● DATA SHOWN
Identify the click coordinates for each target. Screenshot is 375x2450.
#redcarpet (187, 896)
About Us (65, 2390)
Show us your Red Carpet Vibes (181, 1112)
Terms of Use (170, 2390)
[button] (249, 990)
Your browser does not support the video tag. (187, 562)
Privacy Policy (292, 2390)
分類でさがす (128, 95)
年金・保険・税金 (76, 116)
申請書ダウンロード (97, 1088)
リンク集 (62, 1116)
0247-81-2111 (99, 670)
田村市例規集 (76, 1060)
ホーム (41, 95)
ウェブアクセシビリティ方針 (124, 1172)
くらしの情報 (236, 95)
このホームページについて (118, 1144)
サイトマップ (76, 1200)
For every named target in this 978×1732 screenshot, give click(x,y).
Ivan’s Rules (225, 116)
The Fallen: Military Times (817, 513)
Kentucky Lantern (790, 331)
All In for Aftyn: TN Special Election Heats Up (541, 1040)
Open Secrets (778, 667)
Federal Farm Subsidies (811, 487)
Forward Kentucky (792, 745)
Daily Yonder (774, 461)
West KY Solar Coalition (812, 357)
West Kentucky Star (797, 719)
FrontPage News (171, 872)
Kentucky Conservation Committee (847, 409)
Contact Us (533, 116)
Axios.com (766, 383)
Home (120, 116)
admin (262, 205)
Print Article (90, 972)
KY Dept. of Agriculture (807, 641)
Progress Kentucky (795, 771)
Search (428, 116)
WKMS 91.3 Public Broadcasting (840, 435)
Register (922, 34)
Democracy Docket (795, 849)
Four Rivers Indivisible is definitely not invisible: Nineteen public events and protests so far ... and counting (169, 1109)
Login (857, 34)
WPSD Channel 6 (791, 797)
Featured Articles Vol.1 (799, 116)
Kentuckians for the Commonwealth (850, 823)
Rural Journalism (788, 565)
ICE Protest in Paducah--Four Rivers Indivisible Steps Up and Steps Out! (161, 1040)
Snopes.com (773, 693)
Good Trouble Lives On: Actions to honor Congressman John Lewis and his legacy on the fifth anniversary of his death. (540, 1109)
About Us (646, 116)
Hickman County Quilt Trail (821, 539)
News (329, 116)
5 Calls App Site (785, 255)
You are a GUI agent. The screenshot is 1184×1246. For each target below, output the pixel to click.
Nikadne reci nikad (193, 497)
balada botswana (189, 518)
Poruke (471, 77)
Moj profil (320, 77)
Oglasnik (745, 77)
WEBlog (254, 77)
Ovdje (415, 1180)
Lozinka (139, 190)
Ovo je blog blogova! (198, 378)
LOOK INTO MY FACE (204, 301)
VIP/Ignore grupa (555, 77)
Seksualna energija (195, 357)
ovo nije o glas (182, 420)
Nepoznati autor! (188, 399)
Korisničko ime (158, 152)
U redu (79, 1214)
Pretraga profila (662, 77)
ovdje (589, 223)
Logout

● EXERCISE REQUIREMENTS
In the listing, from the line with "Federal Farm Subsidies (811, 487)" up to and including the line with "Rural Journalism (788, 565)", switch "Kentucky" to "KY" and give those lines again with nothing else changed.

● THE RESPONSE
Federal Farm Subsidies (811, 487)
Forward KY (792, 745)
Daily Yonder (774, 461)
West KY Solar Coalition (812, 357)
West KY Star (797, 719)
FrontPage News (171, 872)
KY Conservation Committee (847, 409)
Contact Us (533, 116)
Axios.com (766, 383)
Home (120, 116)
admin (262, 205)
Print Article (90, 972)
KY Dept. of Agriculture (807, 641)
Progress KY (795, 771)
Search (428, 116)
WKMS 91.3 Public Broadcasting (840, 435)
Register (922, 34)
Democracy Docket (795, 849)
Four Rivers Indivisible is definitely not invisible: Nineteen public events and protests so far ... and counting (169, 1109)
Login (857, 34)
WPSD Channel 6 (791, 797)
Featured Articles Vol.1 (799, 116)
Kentuckians for the Commonwealth (850, 823)
Rural Journalism (788, 565)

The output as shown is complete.